● **Texto citado**
Tal vez es síndrome de abstinencia, no poder levantarse de la cama por la mañana. (El mismo concepto de mañana está sujeto a revisión cuando uno está deprimido; la «mañana» se convierte en un término elástico, como «mediana edad».) Los brazos, las piernas, la cabeza, parecen cemento. El esfuerzo de respirar, ¡y qué esfuerzo tan inútil! No hace falta empujar una roca cuesta arriba como el Sísifo de Camus, ¿qué pasa con la inutilidad de respirar ?
Qué fácil es encender el televisor. Recorrer los canales, deprisa, sin detenerse más que unos segundos. Y qué ridícula es la vida, vista como una secuencia -una concatenación- de «escenas» mezcladas, aleatorias e independientes: sobre todo con el sonido quitado, estos fragmentos de las vidas de otros -unas vidas simuladas- tienen tan poco significado como unas sombras sobre la pared.
Porque éstos también son fragmentos de vidas. Y muchos de los actores, en las películas más antiguas, ya no están vivos. Actores fantasma, con rostros «icónicos», aunque ellos desaparecieron hace tiempo.

● **Fragmentos de registros**
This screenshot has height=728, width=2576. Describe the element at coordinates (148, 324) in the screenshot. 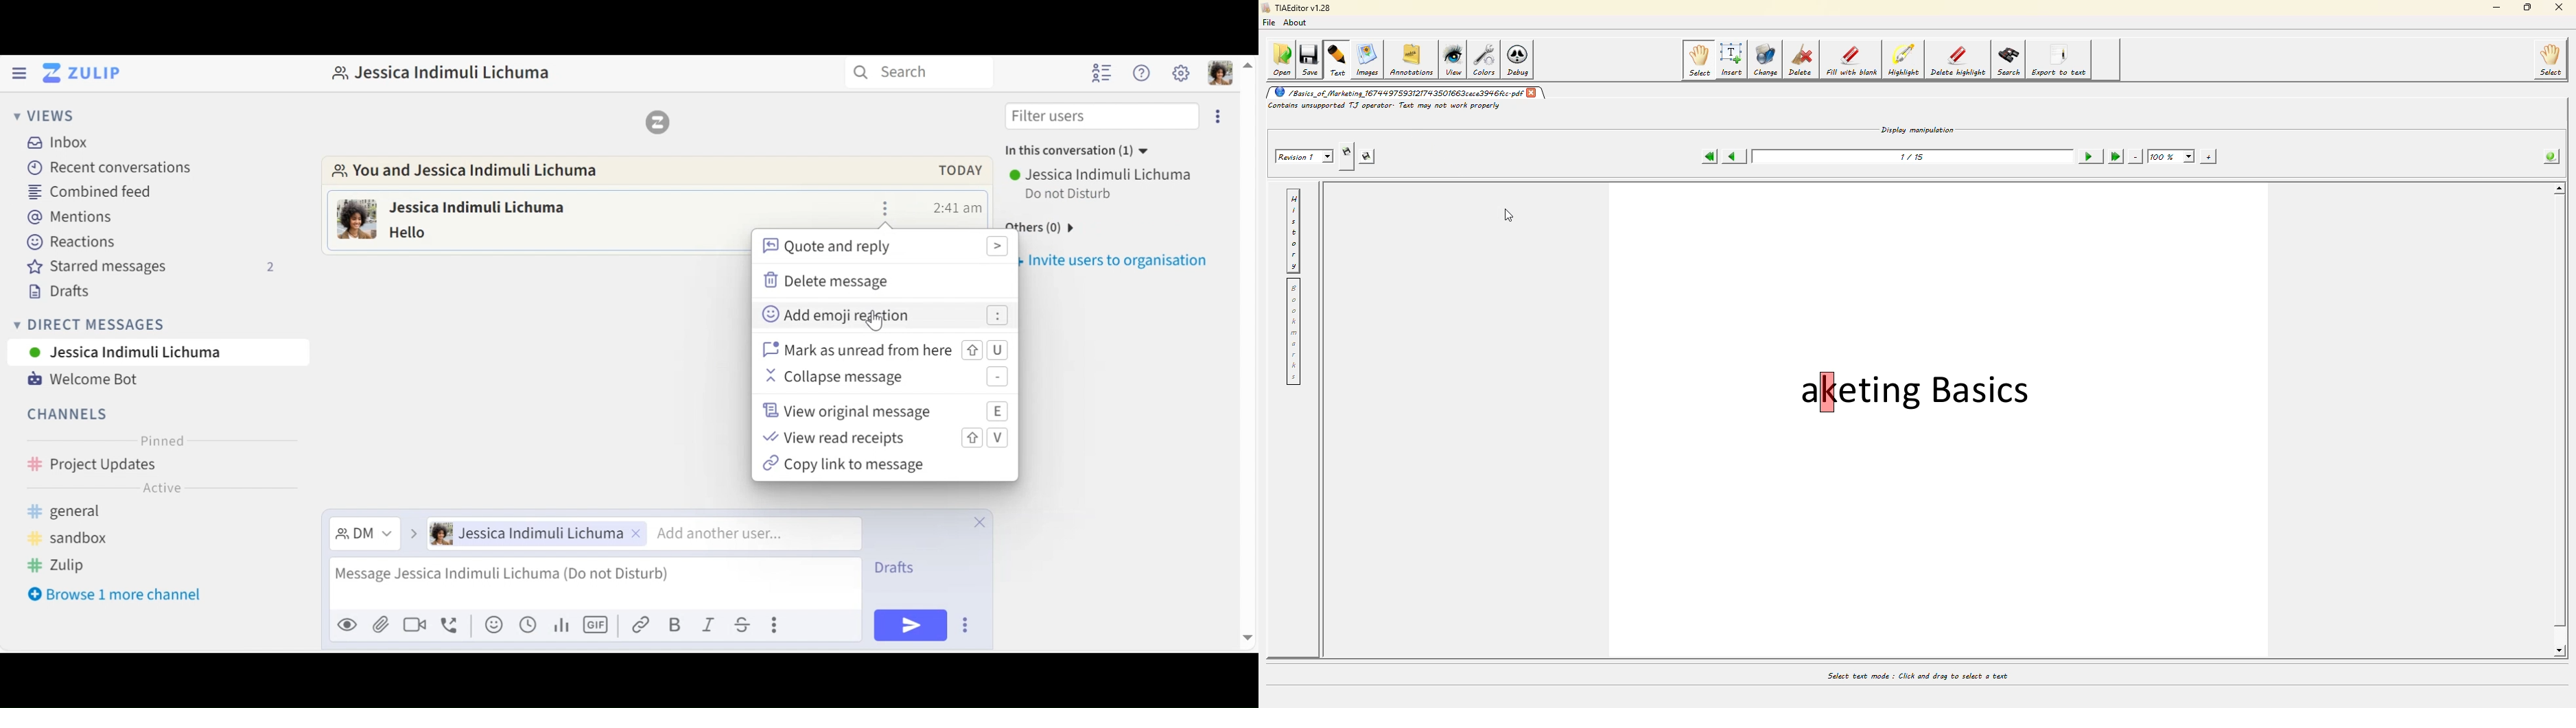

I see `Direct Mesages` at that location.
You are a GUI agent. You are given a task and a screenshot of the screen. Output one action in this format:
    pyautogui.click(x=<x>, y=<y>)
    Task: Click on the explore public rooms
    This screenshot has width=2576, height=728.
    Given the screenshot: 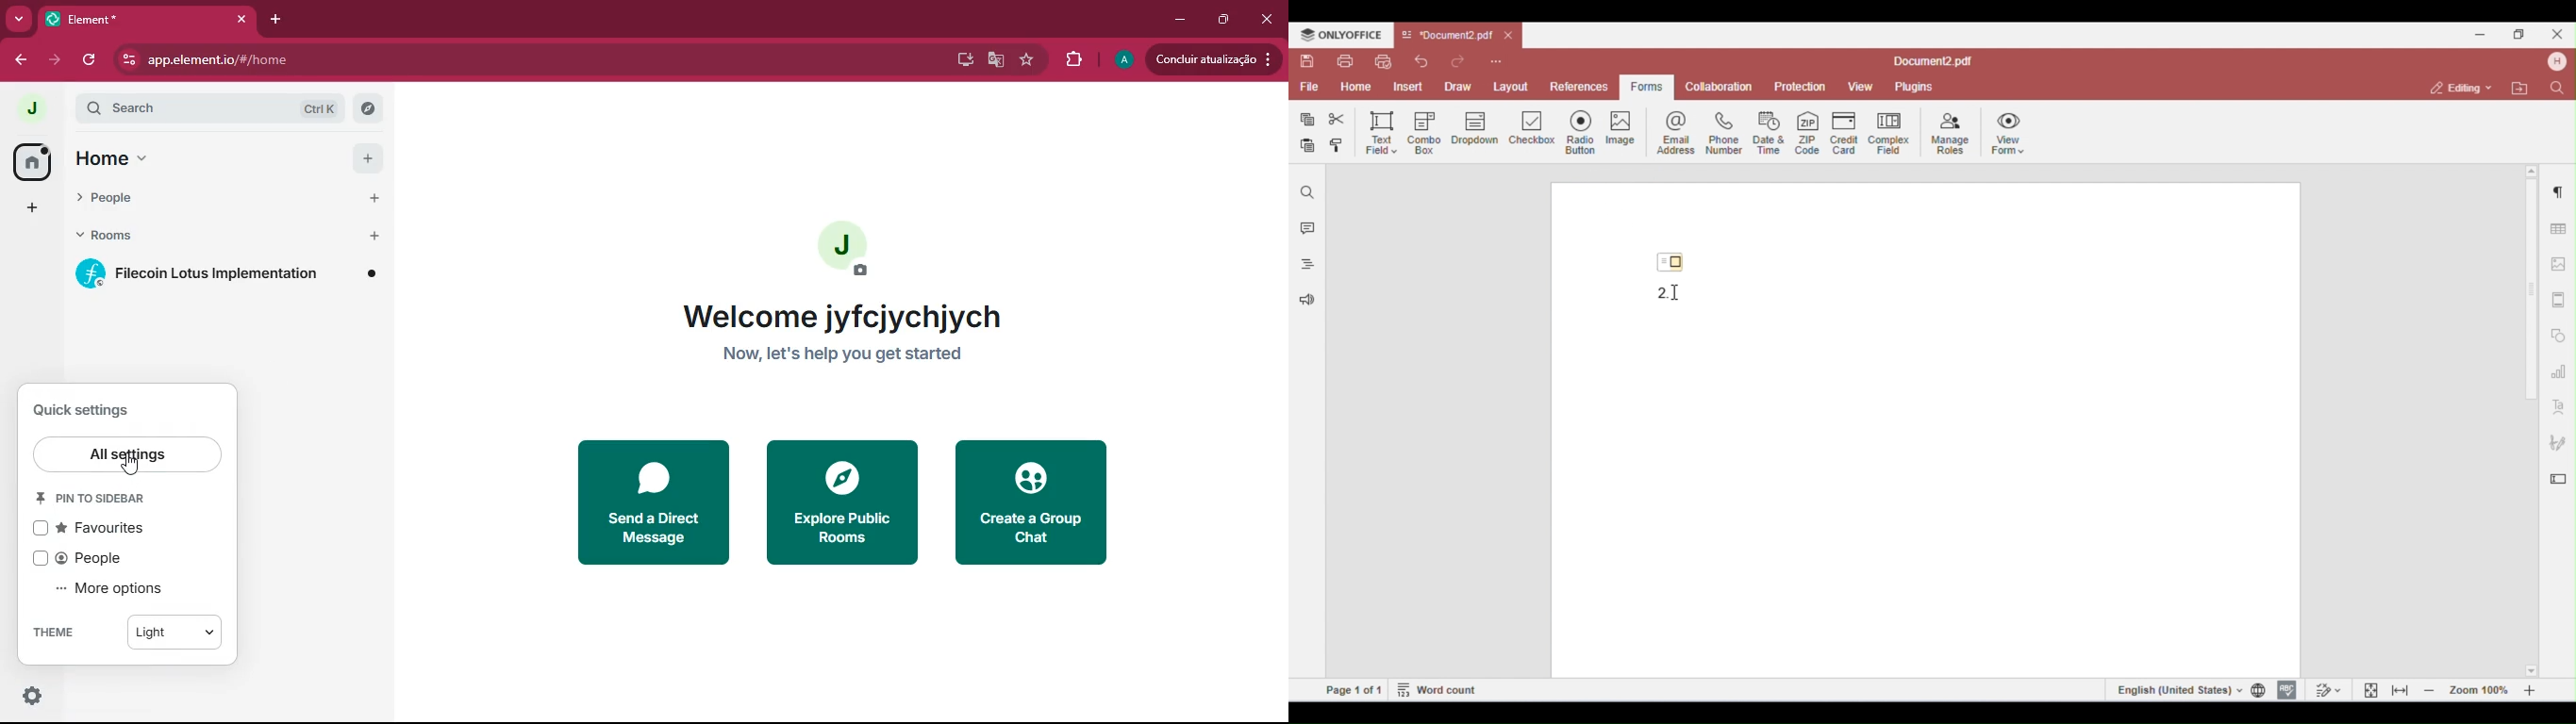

● **Tareas propuestas**
[1] ¿Puedes reescribir el texto sobre la depresión empezando por "Qué fácil es" y continuando hasta "sobre la pared.", cambiando "televisor" por "ordenador"?
[2] ¿Podrías seguir escribiendo el texto sobre la depresión a partir de su última oración?

● **Respuestas**
[1]
Qué fácil es encender el ordenador. Recorrer los canales, deprisa, sin detenerse más que unos segundos. Y qué ridícula es la vida, vista como una secuencia -una concatenación- de «escenas» mezcladas, aleatorias e independientes: sobre todo con el sonido quitado, estos fragmentos de las vidas de otros -unas vidas simuladas- tienen tan poco significado como unas sombras sobre la pared.

[2]
Aunque en público diría que soy una persona que lee, y que no ve televisión con frecuencia, es verdad que me he acostumbrado a los programas de última hora de la noche, y paso de un canal a otro en una especie de movimiento perpetuo, una morbosa cinta de Moebius del alma. El canal de Court TV con su interminable reserva de documentales sobre casos forenses, juicios y asesinos famosos, Animal Planet, Turner Classic Movies, CNN, USA, TNT; podría pensarse que el insomnio iba a ser fructífero, productivo, igual que, para algunos de nosotros, las fantasías sobre los «días de baja» evocan la posibilidad de leer todo lo que queramos, todo En busca del tiempo perdido , por ejemplo, en la nueva traducción, o una (re)lectura de todo Jane Austen, la forma más deliciosa de evasión; o, mejor aún, de tomar notas para un proyecto nuevo, o «ponernos al día» con la correspondencia. Luego, cuando de verdad uno está enfermo, y tiene que meterse en la cama, verdaderamente enfermo, por ejemplo con gripe, siente una debilidad tan terrible, se siente tan mal , que lo más que puede hacer es sostener la cabeza, o incluso apoyarla sobre la almohada. Leer, tan añorado como una merecida recompensa, resulta de pronto impensable, como levantarse y ponerse a bailar, a correr, hasta el otro extremo de la casa.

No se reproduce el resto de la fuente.